The updated findings from the Congressional Budget Office amounted to the latest dour report card for the president’s signature legislation.The New York Times reports that the Congressional Budget Office has released updated findings on the House Republicans’ tax reform bill, revealing that it would add approximately $3.4 trillion to the national debt over the next decade. This latest report card for the president’s signature legislation also shows that the minor economic growth expected from the bill would not be enough to offset its full fiscal impact.
The C.B.O. report highlights the potential consequences of the House Republicans’ plan, which includes extending and expanding expiring tax cuts and making deep cuts to federal anti-poverty programs like Medicaid and food stamps. The report projects that the bill would only provide a 0.09 percent boost to annual GDP growth in the first few years after enactment, and even with spending cuts factored in, it would still add nearly $2.8 trillion to federal deficits by 2035. When accounting for the full costs of federal borrowing, the total amount added to the debt would be around $3.4 trillion.

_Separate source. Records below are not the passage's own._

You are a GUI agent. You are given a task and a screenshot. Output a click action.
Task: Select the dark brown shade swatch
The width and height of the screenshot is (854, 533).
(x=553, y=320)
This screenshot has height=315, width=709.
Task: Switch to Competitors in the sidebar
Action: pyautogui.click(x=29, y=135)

These findings serve as a warning that the House bill, if signed into law, would have a significant impact on the nation’s economy and finances. The C.B.O. acknowledges that lower taxes may encourage some families and businesses to spend and invest more, but ultimately the bill’s costs would outweigh any potential benefits. This latest report adds to the growing concerns and criticisms surrounding the House Republicans’ tax reform plan, which may face revisions in the Senate before it can be passed into law.